* _EXERCISE REQUIREMENTS_
Output the line with "Continuing Education (140, 517)" and every following line to the end of the material, exactly as they appear.

***** ENTRIES SUPPLIED *****

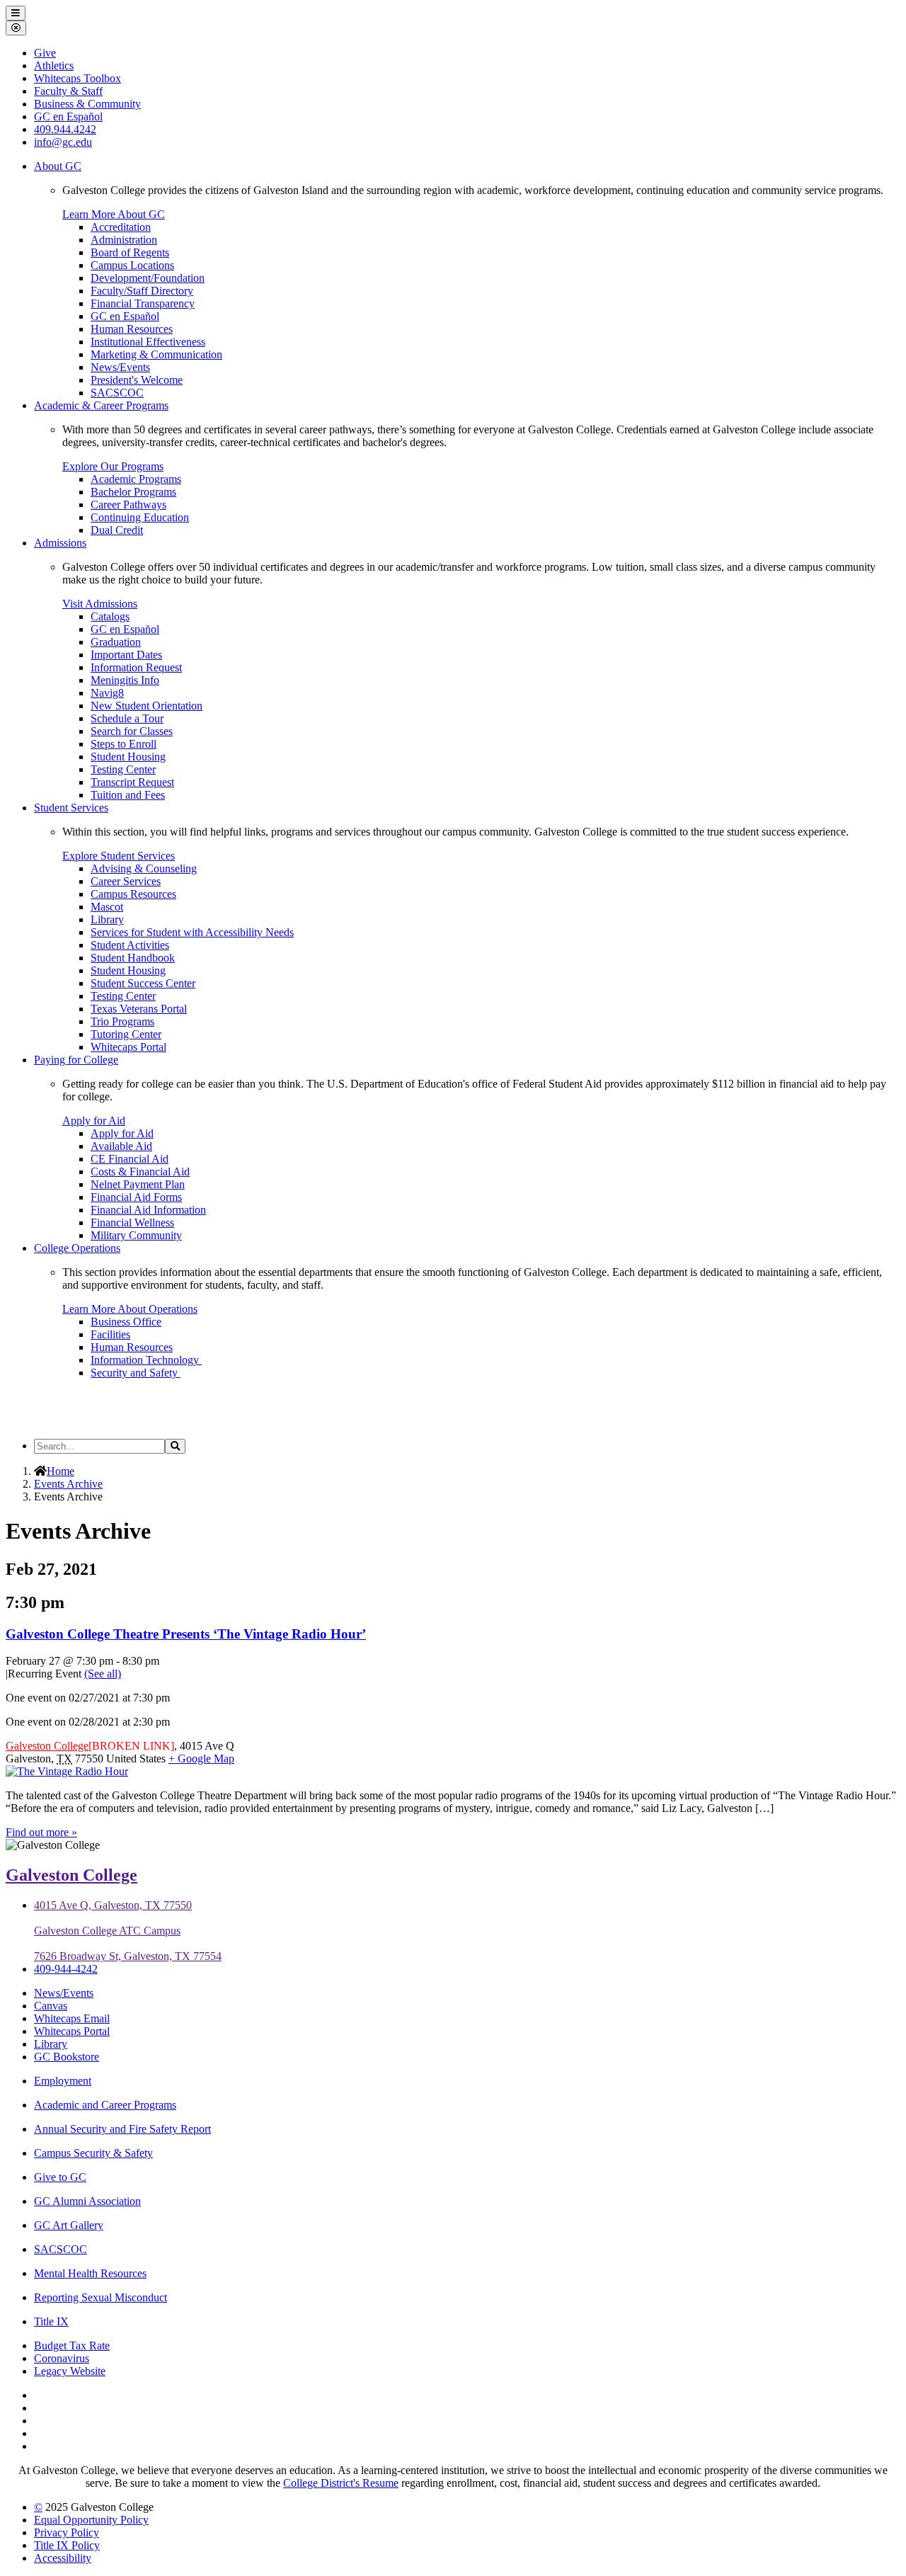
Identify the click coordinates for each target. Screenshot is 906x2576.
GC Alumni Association (87, 2201)
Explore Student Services (118, 856)
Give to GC (60, 2177)
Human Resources (132, 329)
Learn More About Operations (129, 1309)
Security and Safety (135, 1373)
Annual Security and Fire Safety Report (122, 2129)
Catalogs (110, 616)
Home (60, 1471)
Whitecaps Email (72, 2018)
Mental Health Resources (90, 2273)
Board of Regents (130, 252)
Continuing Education (140, 517)
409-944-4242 (66, 1969)
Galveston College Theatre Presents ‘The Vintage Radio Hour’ (186, 1633)
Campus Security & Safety (93, 2153)
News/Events (120, 367)
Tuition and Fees (128, 795)
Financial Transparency (143, 303)
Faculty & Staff (68, 91)
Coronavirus (61, 2358)
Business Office (126, 1322)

*****

* _RESPONSE TO THE EXERCISE_
Continuing Education (140, 517)
409-944-4242 (66, 1969)
Galveston College Theatre Presents ‘The Vintage Radio Hour’ (186, 1633)
Campus Security & Safety (93, 2153)
News/Events (120, 367)
Tuition and Fees (128, 795)
Financial Transparency (143, 303)
Faculty & Staff (68, 91)
Coronavirus (61, 2358)
Business Office (126, 1322)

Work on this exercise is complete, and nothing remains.